[RECORDS TO PROCESS]
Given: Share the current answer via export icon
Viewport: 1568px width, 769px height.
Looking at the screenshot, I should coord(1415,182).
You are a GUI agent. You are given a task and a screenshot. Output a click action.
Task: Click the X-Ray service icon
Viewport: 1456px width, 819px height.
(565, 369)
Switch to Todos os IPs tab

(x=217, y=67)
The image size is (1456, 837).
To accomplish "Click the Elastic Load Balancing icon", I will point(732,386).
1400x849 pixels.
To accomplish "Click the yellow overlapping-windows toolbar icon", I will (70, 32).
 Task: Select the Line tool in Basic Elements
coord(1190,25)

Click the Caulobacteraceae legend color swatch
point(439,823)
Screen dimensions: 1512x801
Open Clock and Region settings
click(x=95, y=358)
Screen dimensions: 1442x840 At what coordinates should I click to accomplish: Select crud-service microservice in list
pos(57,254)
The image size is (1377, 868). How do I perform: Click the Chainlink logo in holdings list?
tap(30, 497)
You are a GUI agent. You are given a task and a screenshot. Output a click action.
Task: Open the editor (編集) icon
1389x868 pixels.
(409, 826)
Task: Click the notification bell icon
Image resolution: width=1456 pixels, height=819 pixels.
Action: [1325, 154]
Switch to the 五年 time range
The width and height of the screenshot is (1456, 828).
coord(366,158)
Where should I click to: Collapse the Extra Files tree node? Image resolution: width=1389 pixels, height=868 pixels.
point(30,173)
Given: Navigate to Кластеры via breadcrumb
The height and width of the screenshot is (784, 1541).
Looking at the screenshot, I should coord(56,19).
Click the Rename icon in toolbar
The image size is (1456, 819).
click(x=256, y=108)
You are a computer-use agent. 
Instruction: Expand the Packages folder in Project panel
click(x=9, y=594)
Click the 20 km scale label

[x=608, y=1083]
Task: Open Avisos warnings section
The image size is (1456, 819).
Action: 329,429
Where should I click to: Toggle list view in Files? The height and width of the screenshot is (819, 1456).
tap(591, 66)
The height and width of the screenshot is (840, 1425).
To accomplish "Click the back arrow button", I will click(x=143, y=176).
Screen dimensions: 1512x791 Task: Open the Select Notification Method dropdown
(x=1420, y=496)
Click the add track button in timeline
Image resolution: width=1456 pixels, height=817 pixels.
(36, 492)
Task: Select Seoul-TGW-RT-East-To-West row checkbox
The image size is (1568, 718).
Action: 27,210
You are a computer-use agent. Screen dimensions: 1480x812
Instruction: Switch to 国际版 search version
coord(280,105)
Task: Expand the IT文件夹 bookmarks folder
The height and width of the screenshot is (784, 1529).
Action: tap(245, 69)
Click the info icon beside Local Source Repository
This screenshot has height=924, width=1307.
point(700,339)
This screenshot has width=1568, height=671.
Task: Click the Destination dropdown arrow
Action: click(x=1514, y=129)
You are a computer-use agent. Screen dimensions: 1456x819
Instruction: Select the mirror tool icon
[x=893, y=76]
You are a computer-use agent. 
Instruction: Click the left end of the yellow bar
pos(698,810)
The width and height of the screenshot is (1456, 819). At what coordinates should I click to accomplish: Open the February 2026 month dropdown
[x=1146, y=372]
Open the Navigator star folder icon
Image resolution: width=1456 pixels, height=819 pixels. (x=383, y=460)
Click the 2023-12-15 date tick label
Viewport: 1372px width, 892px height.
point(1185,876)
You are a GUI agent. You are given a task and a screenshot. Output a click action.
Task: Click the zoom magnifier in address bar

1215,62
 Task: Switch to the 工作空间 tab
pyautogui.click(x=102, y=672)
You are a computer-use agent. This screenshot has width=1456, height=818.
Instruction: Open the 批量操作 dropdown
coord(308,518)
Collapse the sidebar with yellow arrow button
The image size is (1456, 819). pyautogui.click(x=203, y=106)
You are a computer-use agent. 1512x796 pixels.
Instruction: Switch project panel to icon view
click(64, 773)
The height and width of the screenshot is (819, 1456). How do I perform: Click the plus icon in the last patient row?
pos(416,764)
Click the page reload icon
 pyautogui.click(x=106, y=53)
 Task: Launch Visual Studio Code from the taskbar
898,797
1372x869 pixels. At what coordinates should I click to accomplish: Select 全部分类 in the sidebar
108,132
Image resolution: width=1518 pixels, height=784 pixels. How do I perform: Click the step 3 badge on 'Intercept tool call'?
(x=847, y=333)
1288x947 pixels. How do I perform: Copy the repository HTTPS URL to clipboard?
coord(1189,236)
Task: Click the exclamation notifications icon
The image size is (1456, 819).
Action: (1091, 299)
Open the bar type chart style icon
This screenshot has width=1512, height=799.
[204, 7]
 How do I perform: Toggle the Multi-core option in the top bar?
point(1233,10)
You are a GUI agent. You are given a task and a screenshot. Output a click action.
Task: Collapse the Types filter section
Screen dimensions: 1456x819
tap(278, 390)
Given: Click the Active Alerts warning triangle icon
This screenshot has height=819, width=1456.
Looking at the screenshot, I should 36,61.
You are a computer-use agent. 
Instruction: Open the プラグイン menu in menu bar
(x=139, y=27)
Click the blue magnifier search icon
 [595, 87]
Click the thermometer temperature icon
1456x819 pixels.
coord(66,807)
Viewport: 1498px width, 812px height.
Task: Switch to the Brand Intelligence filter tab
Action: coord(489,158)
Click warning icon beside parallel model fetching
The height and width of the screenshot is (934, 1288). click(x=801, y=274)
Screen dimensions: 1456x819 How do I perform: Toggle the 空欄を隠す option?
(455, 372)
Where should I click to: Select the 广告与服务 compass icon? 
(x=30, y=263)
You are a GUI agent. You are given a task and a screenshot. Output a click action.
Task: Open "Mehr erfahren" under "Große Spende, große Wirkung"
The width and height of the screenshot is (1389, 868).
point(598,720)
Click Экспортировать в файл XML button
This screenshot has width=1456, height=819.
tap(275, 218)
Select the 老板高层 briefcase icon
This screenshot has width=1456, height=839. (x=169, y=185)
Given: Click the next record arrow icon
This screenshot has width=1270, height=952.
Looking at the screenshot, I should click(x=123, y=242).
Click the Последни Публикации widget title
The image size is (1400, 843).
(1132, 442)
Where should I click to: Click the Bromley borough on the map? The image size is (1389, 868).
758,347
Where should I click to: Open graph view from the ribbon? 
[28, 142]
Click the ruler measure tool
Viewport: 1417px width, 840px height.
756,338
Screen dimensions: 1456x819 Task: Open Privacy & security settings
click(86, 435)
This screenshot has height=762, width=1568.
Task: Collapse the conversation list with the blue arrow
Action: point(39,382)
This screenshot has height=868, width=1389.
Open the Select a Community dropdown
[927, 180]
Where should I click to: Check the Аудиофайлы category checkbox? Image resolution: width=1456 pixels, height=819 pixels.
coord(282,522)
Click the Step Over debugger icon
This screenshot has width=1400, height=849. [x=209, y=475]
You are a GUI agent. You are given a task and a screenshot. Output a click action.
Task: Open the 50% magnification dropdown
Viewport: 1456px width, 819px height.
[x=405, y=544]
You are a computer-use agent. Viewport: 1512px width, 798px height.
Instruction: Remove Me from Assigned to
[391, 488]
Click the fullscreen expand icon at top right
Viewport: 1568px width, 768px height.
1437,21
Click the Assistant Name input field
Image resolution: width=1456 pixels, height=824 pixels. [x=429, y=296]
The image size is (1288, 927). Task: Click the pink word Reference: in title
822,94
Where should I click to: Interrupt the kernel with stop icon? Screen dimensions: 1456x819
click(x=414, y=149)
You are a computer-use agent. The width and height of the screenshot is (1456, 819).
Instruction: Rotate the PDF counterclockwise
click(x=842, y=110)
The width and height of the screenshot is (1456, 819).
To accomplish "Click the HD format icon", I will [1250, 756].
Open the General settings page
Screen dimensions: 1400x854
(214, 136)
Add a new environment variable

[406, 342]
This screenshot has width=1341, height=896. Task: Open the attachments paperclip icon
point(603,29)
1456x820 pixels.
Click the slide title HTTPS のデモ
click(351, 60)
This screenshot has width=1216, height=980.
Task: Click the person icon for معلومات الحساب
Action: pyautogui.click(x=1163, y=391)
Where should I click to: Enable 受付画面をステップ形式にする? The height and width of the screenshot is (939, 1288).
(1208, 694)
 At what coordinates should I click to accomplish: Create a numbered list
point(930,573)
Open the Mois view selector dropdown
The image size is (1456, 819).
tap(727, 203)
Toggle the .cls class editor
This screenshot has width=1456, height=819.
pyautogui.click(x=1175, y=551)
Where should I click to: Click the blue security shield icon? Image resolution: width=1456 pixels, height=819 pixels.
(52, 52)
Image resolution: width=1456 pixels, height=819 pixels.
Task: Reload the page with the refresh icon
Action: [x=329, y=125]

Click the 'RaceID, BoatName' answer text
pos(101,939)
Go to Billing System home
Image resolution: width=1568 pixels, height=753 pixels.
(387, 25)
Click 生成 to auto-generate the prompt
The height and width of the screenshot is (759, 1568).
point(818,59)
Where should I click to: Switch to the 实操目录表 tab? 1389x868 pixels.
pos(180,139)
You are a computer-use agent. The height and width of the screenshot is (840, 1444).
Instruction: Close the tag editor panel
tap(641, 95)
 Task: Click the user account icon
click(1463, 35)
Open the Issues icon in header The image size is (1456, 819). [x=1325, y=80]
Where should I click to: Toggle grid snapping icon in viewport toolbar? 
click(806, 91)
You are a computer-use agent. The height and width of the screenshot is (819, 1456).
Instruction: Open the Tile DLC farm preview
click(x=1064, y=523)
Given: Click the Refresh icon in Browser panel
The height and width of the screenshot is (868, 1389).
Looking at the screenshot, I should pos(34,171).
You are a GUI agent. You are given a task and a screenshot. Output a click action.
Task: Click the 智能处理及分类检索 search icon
[/RECORDS TO PROCESS]
Would you copy out exactly the lines above that start at the one containing "Task: Collapse the Types filter section" and end at the one containing "Click the thermometer temperature icon", inclusive?

Task: Collapse the Types filter section
Screen dimensions: 1456x819
tap(278, 390)
Given: Click the Active Alerts warning triangle icon
This screenshot has height=819, width=1456.
Looking at the screenshot, I should 36,61.
You are a computer-use agent. 
Instruction: Open the プラグイン menu in menu bar
(x=139, y=27)
Click the blue magnifier search icon
 [595, 87]
Click the thermometer temperature icon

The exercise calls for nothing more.